* Records supplied
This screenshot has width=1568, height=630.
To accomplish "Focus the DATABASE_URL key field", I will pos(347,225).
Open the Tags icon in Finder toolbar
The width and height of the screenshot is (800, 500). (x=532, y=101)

...

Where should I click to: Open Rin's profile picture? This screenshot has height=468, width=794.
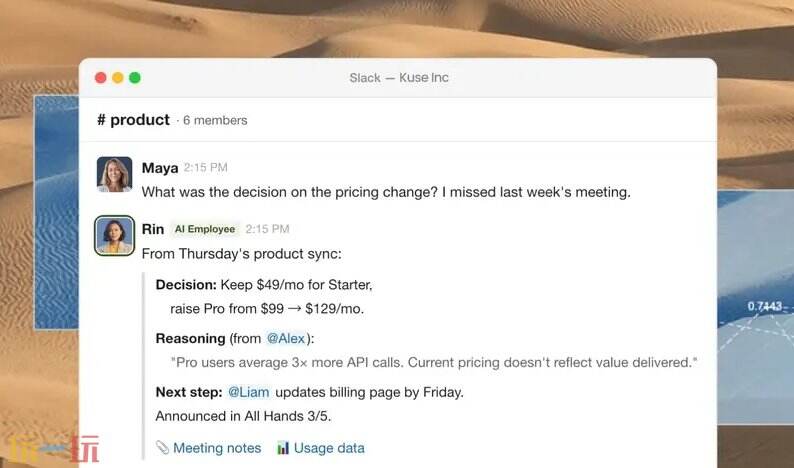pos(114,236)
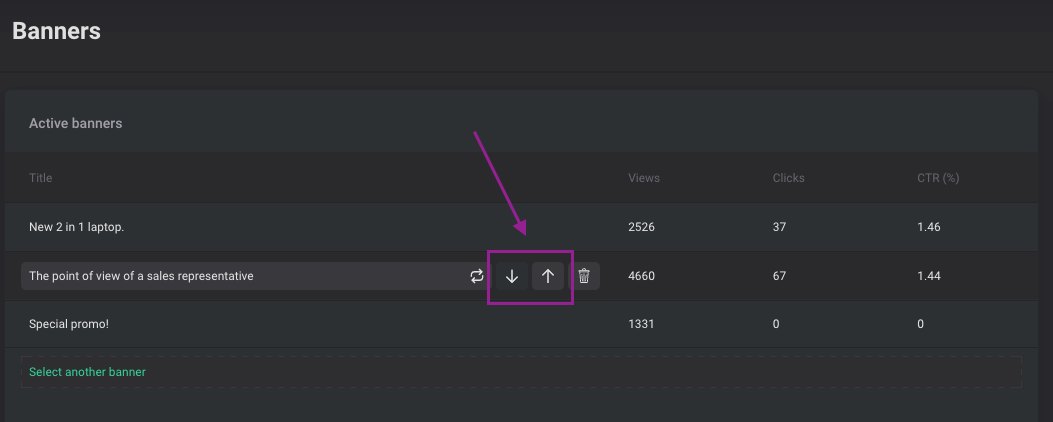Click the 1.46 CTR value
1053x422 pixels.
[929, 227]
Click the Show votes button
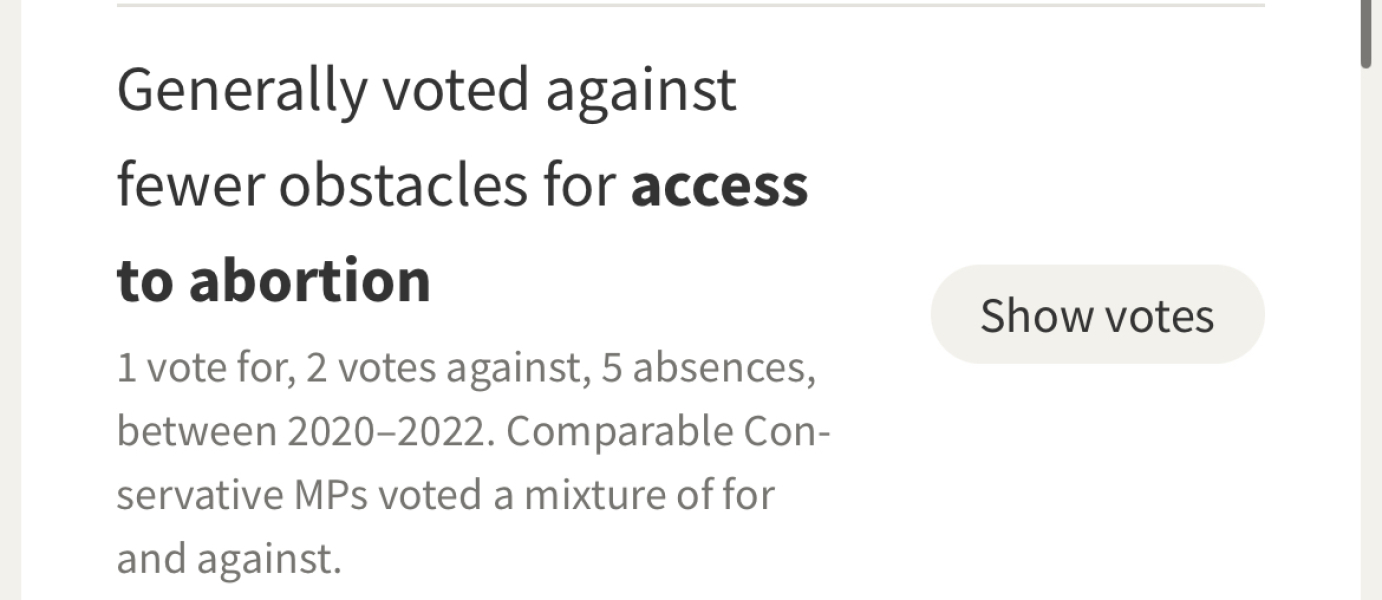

--

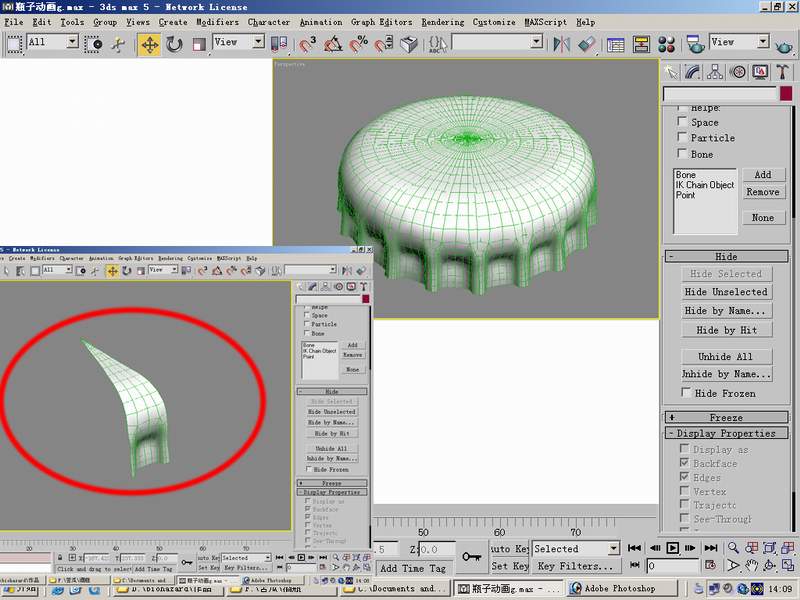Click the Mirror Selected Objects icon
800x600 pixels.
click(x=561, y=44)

* What needs to be done
The lines to reproduce run from the one above containing "Where should I" through the one containing "Click the Show votes button". Copy them exactly and leave out all pictures.

* Your solution
Where should I click to: Open Rin's profile picture? This screenshot has height=468, width=794.
pos(114,236)
Click the 1.46 CTR value
1053x422 pixels.
[929, 227]
Click the Show votes button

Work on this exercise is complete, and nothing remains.